Member of the New York Senate from the 7th district
- In office 1858–1859
- Preceded by: John W. Ferdon
- Succeeded by: Richard B. Connolly

Member of the New York City Board of Aldermen from the 19th Ward
- In office 1852–1853

Personal details
- Born: January 16, 1826 New York City, New York, U.S.
- Died: April 20, 1859 (aged 33) Albany, New York, U.S.
- Party: Democratic
- Parent: Patrick Doherty (father);
- Occupation: Lawyer, politician

= John Doherty (New York politician) =

American politician (1826–1859)

John Doherty (January 16, 1826 – April 20, 1859) was an American politician from New York. He served in the New York State Senate in 1858 and 1859, representing the 7th District.

==Early life and legal career==
Doherty was born on January 16, 1826, in New York City. He was the son of Patrick Doherty (1794–1849), who came from Ireland to New York City about 1811 and fought in the War of 1812.

* Extracted records
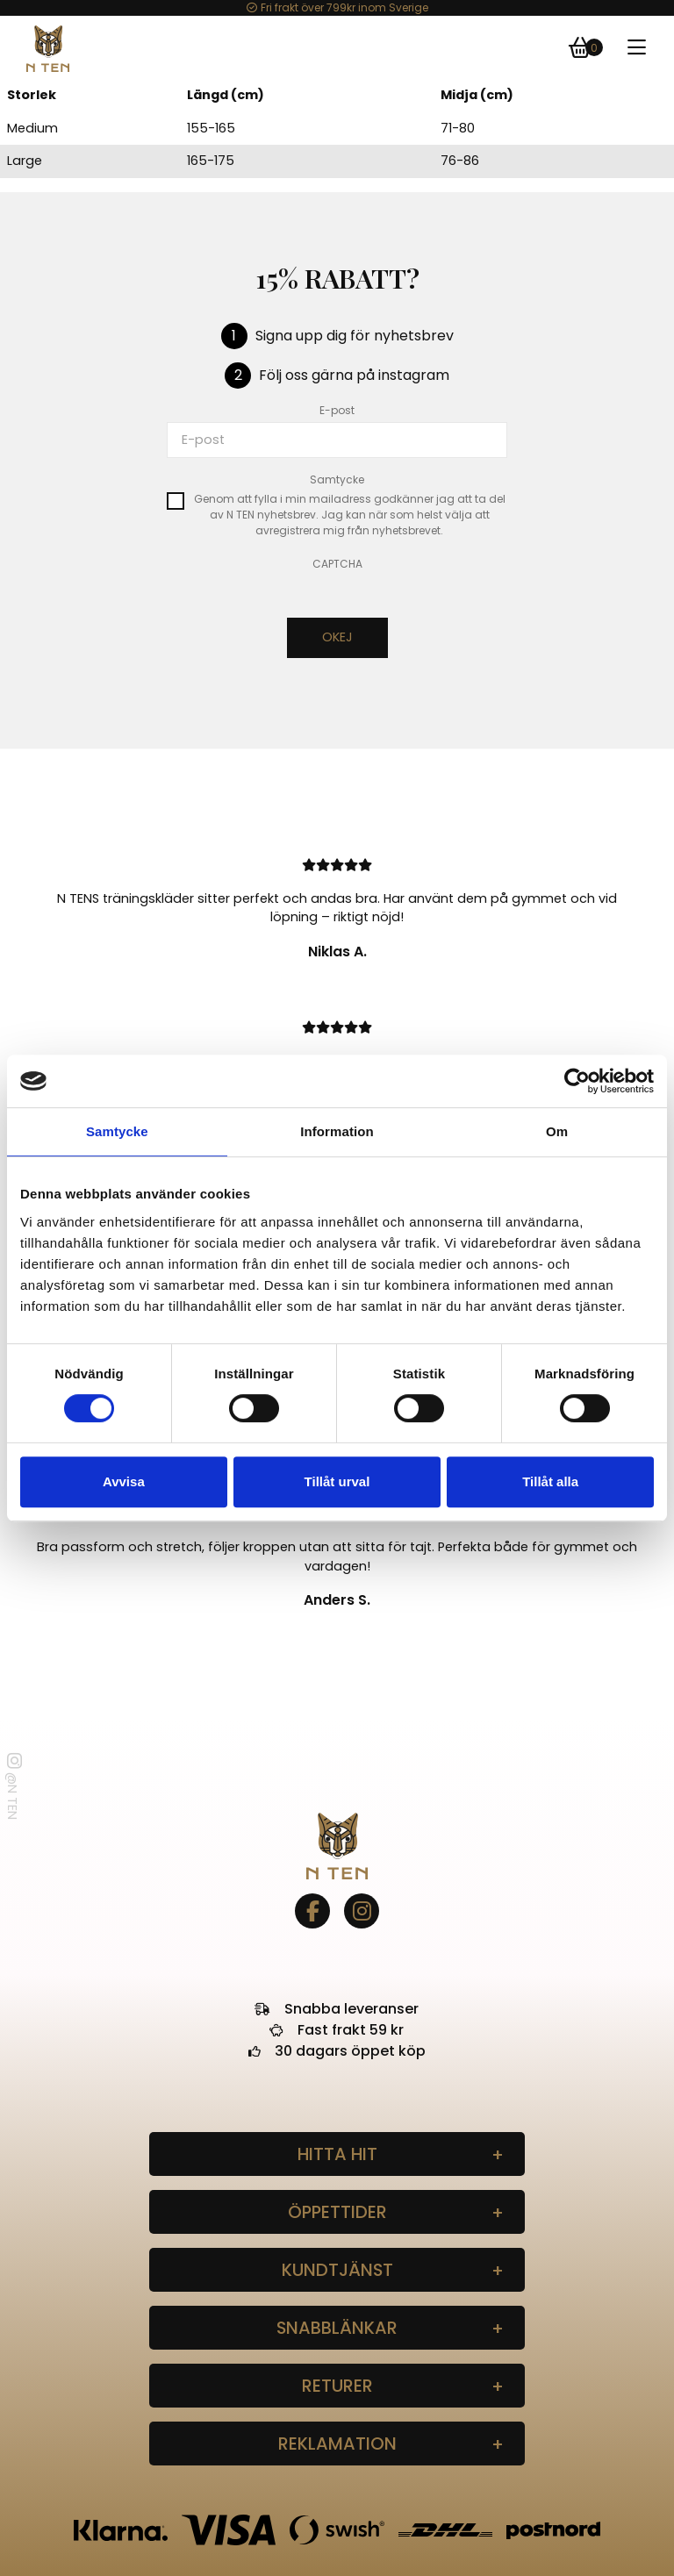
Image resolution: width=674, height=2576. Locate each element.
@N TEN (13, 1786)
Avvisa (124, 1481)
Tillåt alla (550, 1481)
==
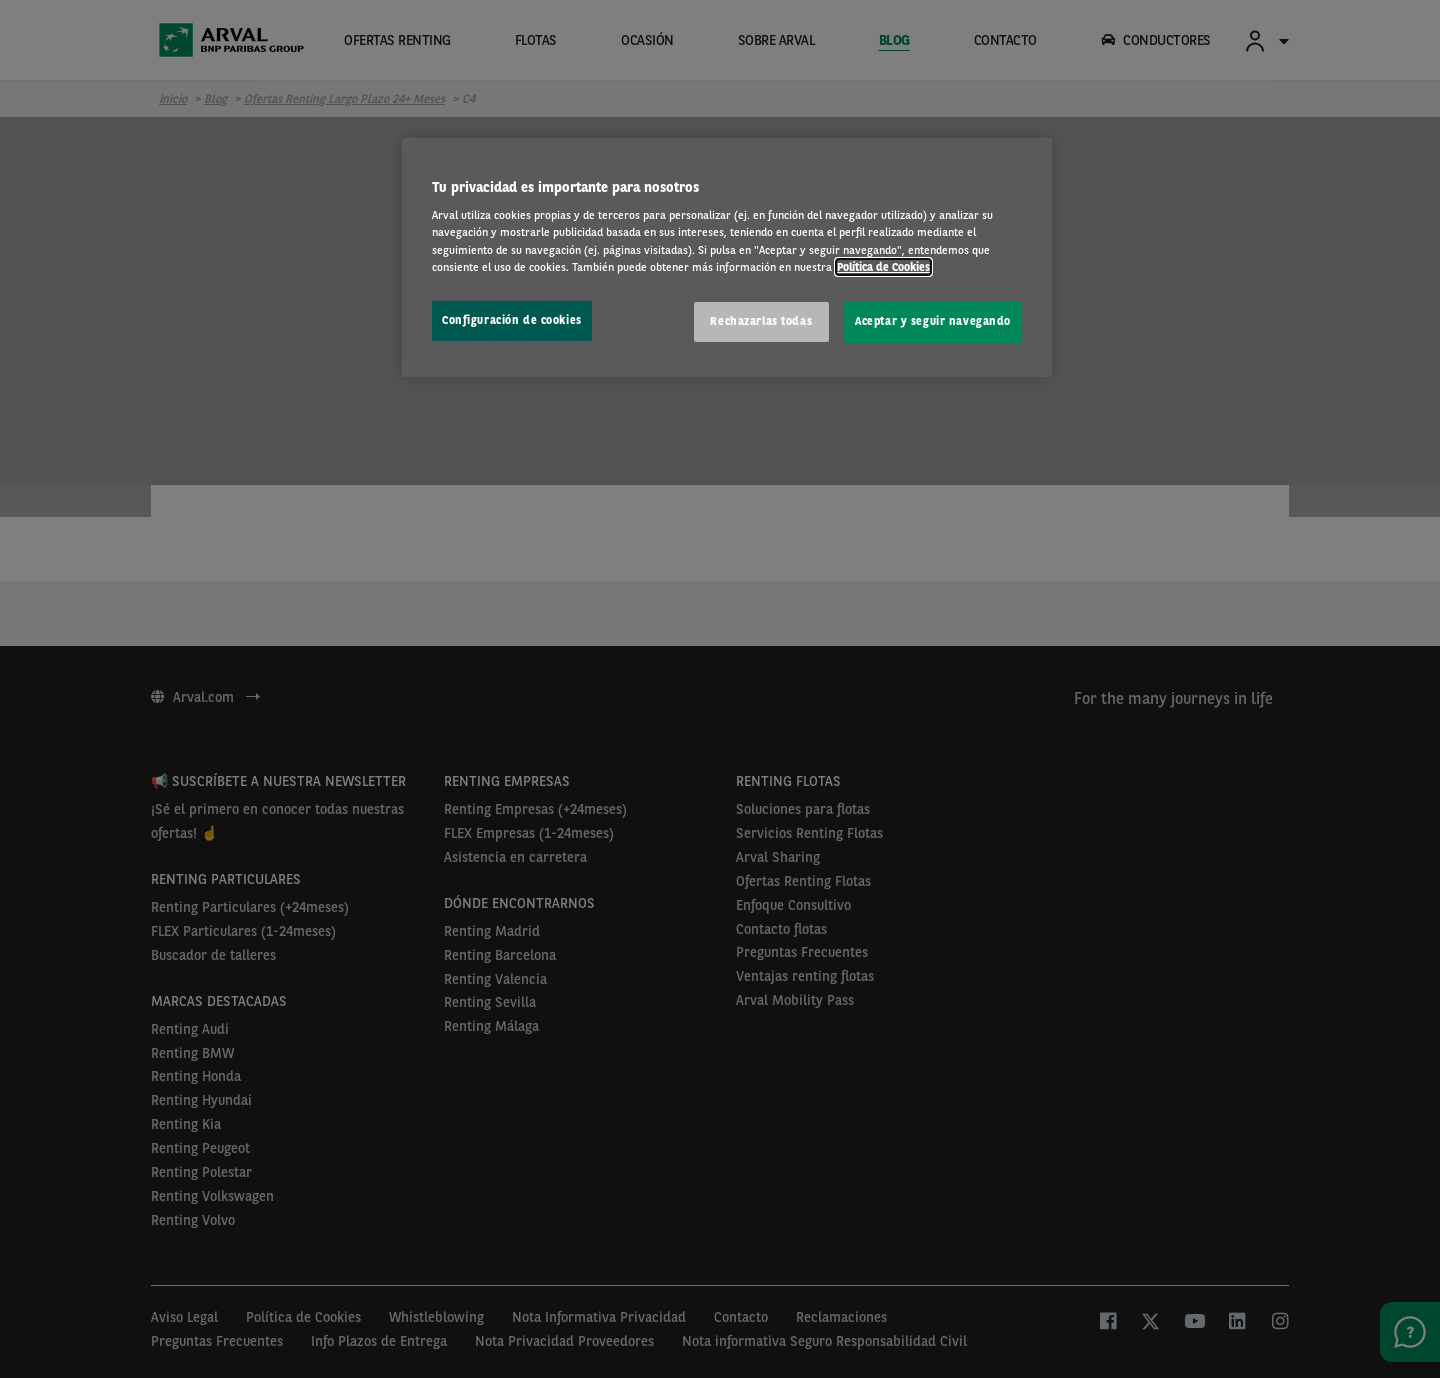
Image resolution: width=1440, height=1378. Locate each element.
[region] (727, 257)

* Exercises to complete
1. Name every person mentioned in the biography of John Doherty other than John Doherty himself.
2. Write the next part of the biography of John Doherty, picking up after its last sentence.

* Outputs for the tasks
1. John W. Ferdon, Richard B. Connolly, Patrick Doherty

2.
Doherty studied law, was admitted to the bar in 1847, and commenced practice in New York City. After the death of his father, he abandoned the law and looked after his father's business instead.

==Political career==
Doherty was a member of the New York City Board of Aldermen (19th Ward) in 1852 and 1853.

He was a member of the New York State Senate (7th District) in 1858 and 1859.

==Death==
Doherty died on April 20, 1859, in Albany, New York, the day after the Legislature adjourned. He never married.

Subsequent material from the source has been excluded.